Facebook (Nasdaq: FB) has invited journalists to the unveiling of what it calls its “new home on Android.”

Next Thursday’s event will be held at the company’s Menlo Park, Calif., headquarters. Facebook is not providing further details. There has been speculation that the company could launch a new phone, though that’s unlikely.

Facebook is more likely to unveil a new Android app or some other integration into Android phones.

Citing unnamed sources, the tech blog TechCrunch says Facebook will launch a modified version of Android that embeds Facebook deeply into the operating system.

FTC Approves Microsoft Deal

In other news, on Friday the Federal Trade Commission approved a Facebook-Microsoft (Nasdaq: MSFT). 

Facebook said on Feb. 28 it would acquire Atlas Advertiser Suite, adding measurement tools that help it step up competition with Google (Nasdaq: GOOG) for online-display advertisements. All transactions of more than $70.9 million by law must be reported to antitrust regulators for review. The U.S. Federal Trade Commission today announced the deal was approved without identifying the nature of the transaction.

Facebook, owner of the world’s largest social-networking service, is seeking to accelerate revenue, which is projected by analysts to slow for a fourth straight year in 2013. Atlas will help in challenging Google, which gained ad-serving technology in its $3.24 billion purchase of DoubleClick in 2008. Google will have 18 percent of the U.S. display-ad market in 2013, compared with Facebook’s 15 percent, according to EMarketer Inc.

The team from Atlas will remain in Seattle, where the business is based, Menlo Park, California-based Facebook said when it announced the deal.

Atlas tools help companies choose and place ads on websites and monitor their effectiveness.

Ad Campaign

With Atlas, Facebook will be able to gauge how an ad campaign is performing on its own service and on other sites around the Web, Brian Boland, director of monetization product marketing, said in an interview at the time.

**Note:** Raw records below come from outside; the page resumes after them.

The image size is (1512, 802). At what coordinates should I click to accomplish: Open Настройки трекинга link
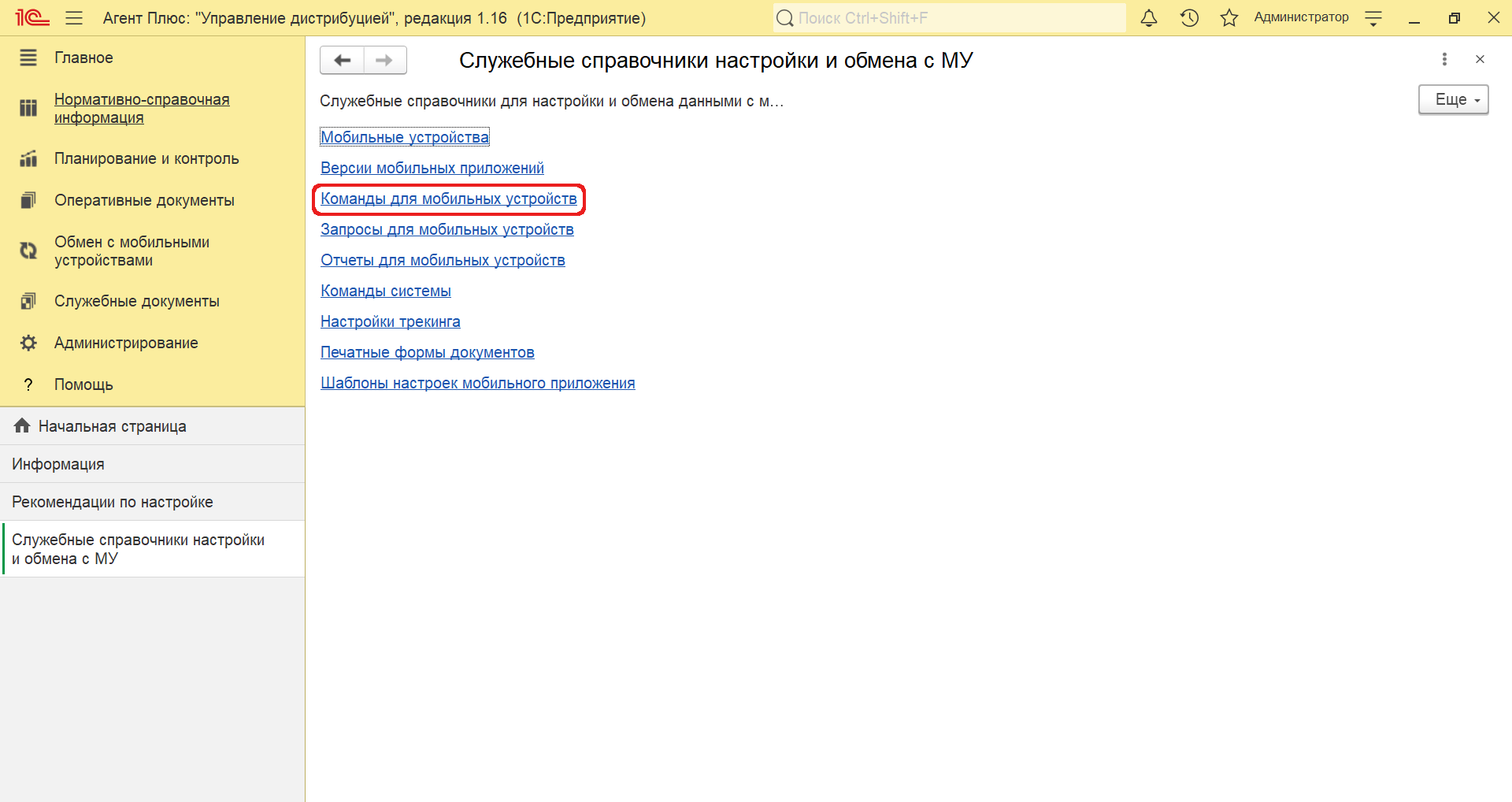[390, 321]
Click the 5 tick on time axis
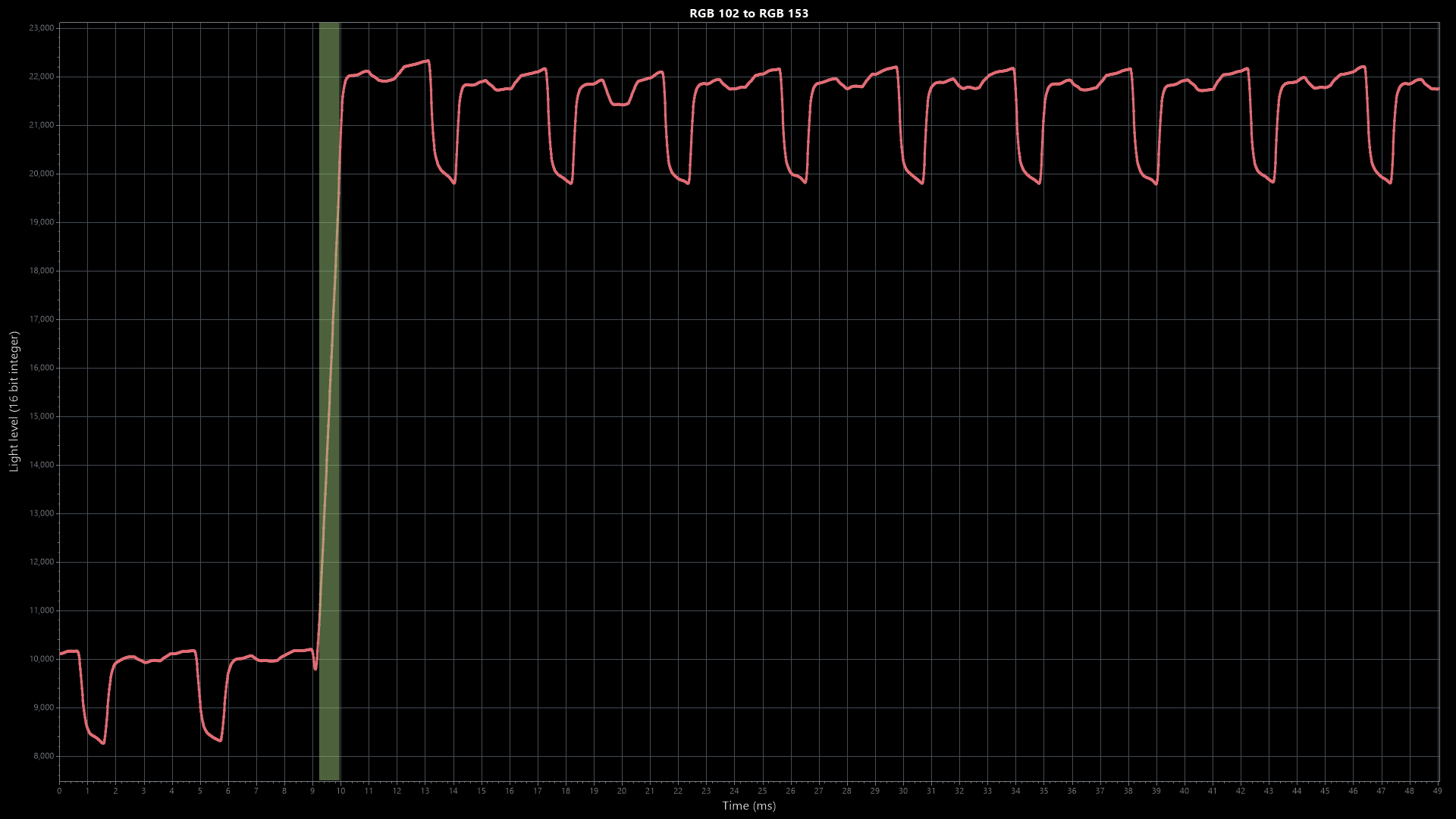This screenshot has height=819, width=1456. 200,791
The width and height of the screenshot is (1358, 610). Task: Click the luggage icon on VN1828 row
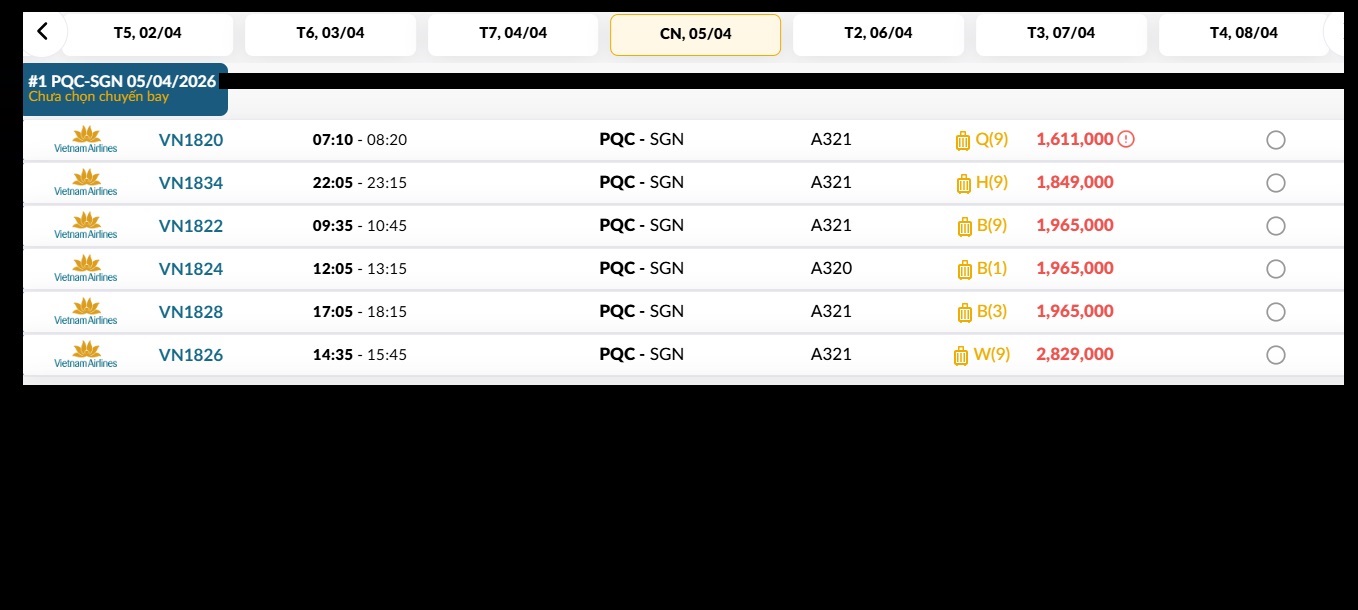click(x=964, y=312)
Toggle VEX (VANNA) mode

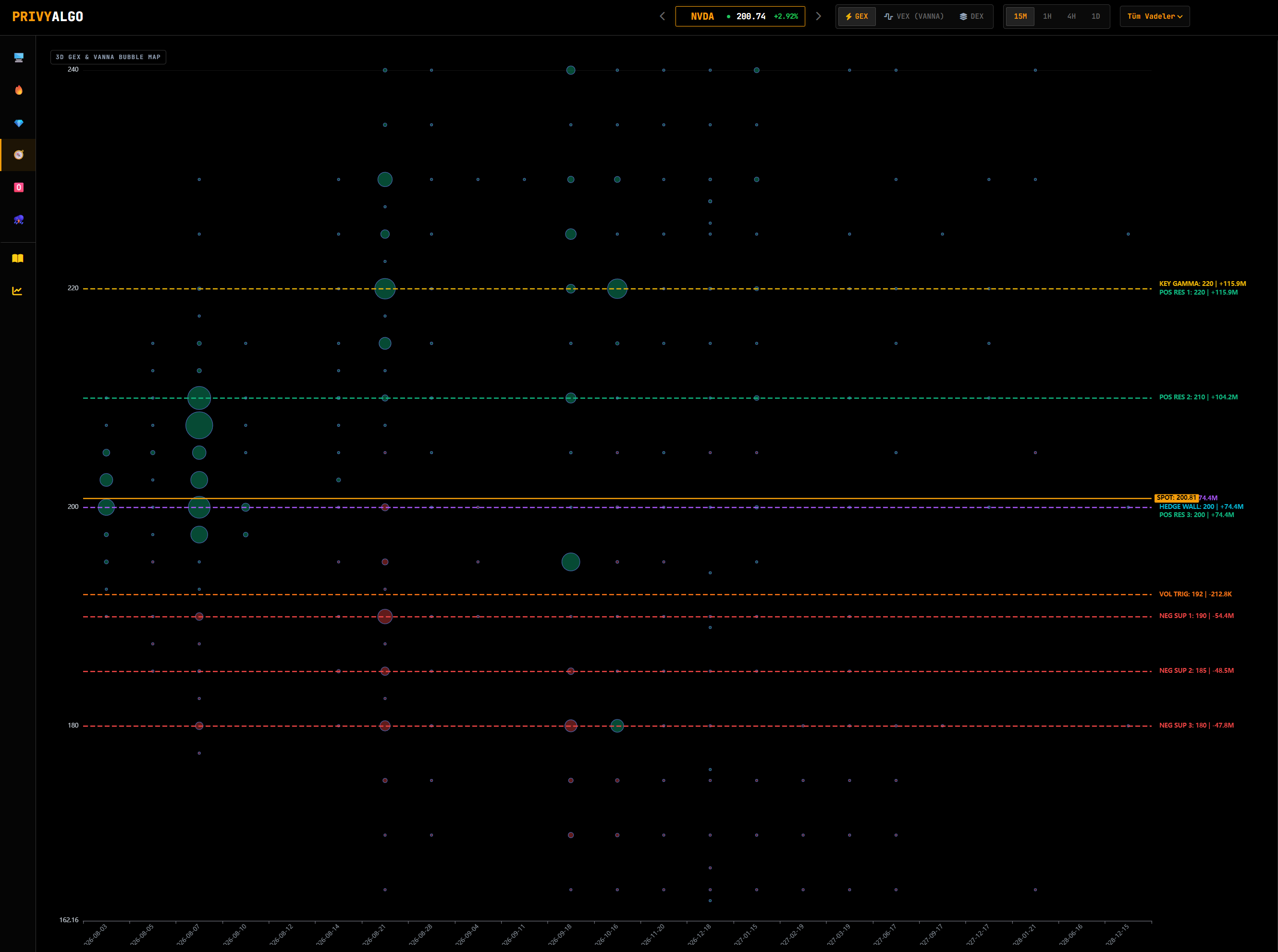pos(914,16)
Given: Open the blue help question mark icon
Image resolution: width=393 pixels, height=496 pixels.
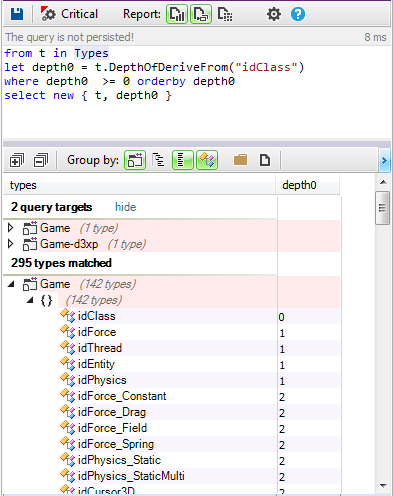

Using that data, the company can help advertisers craft better marketing campaigns, including on its own service.

The deal is part of Microsoft’s effort to unwind the unsuccessful $6.3 billion 2007 purchase of AQuantive Inc., which developed Atlas. Microsoft wrote down almost the entire value of the deal last year.

Microsoft has focused more attention on building search- based advertising, at the expense of the graphical-display ad business that includes Atlas and the AQuantive assets. Still, Microsoft wants to ensure that Google has competition.

That made Facebook, a Google rival and Microsoft partner, an attractive choice for a buyer.

As part of the deal, Microsoft will remain a user of Atlas, said Dave O’Hara, chief financial officer for the Redmond, Washington-based company’s online services division.

“We thought they had a good vision of where they want to go,” O’Hara said. “We’re still a very large presence in the online advertising business and will be for many, many years.”